Tennessee Vols cowardly dropping Big Orange Caravan is absurdly transparent
Tennessee Vols figures Phillip Fulmer, Jeremy Pruitt, Rick Barnes and Kellie Harper all look bad with the Volunteers dropping the Big Orange Caravan.
Tennessee basketball head coach Rick Barnes continues to fight off rumors about his handling of the UCLA Bruins. Jeremy Pruitt is entering his second year with Tennessee football after a staff overhaul, a 5-7 season and news of raised ticket prices. The Tennessee Vols just fired a legend, albeit justifiably, in women’s basketball as head coach and replaced her with a former pupil.
Simply put, it’s been a crazy offseason for UT athletics. And it’s certainly one that would draw out questions from fans across the state and the region. And all of a sudden, the athletic department cowardly decides there’s no need for the traditional Big Orange Caravan, which has the major coaches and A.D. do just that.
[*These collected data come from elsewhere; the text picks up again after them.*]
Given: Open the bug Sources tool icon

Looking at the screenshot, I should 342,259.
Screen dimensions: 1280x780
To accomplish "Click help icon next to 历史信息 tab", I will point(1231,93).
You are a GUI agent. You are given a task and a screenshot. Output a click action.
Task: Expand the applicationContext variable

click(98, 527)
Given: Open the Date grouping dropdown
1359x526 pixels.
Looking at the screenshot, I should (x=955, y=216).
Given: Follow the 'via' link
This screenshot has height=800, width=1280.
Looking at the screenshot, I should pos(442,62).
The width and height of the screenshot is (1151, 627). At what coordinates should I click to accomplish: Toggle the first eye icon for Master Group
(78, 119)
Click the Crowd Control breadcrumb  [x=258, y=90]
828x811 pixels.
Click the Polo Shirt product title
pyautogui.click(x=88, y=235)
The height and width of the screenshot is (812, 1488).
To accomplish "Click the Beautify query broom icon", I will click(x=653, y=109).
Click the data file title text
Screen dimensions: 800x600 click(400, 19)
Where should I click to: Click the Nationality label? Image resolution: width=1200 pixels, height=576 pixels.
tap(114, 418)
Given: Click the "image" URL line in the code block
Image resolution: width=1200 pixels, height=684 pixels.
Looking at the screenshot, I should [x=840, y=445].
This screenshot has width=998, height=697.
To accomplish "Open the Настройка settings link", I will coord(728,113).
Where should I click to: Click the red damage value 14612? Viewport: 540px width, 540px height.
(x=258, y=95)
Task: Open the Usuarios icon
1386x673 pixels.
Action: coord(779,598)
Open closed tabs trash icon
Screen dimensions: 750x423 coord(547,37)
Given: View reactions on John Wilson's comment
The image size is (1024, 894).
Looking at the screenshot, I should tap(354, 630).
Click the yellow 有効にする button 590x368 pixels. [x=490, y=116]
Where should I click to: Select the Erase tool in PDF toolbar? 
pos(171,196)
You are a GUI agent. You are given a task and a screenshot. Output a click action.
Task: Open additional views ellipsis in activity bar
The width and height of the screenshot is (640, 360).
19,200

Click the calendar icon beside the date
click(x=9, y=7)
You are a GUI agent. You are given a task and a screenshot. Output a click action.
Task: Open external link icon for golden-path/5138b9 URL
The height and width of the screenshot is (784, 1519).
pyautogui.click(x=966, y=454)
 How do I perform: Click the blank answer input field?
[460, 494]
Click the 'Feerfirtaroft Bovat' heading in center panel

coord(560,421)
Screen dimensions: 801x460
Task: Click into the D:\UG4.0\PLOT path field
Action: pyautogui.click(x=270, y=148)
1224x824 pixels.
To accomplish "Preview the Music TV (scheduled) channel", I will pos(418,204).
Marky Billson of Tri-Cities Sports NOW has a post up right now accurately describing the caravan for what it is: a way for officials to dodge questions. Anybody interested should go check it out now, but one of the points he makes is that UT media members should call it out.
Count me in as a media member willing to call it out. For full disclosure, I go on Marky’s radio show usually every Tuesday at 12:30 p.m. to discuss the state of the Tennessee Vols. But that does not mean we agree on everything. This just happens to be one of those times we are 100 percent in agreement.
There is no way to ignore how bad this looks. It wreaks of entitlement and being above the public, the people who patronize the product and the media who promote it. As you can see from our first paragraph, Vols fans have a lot of questions to ask.
Why did you raise ticket prices?
Just how close really was Rick Barnes to leaving for UCLA?
How committed is the administration to women’s basketball?
As an athletic director still in the process of completing his first full season on Rocky Top, these are things Fulmer should have to answer. And yes, Pruitt, Harper and Barnes should address tough questions as well.
Now, I’m not naive. Most fans aren’t going to spend their time trying to nail coaches or administrators to the wall with tough questions. But because of that, it makes even less sense to avoid a trip across the state. UT is clearly doing this to avoid any chance whatsoever of a tough question, and it’s laughably transparent.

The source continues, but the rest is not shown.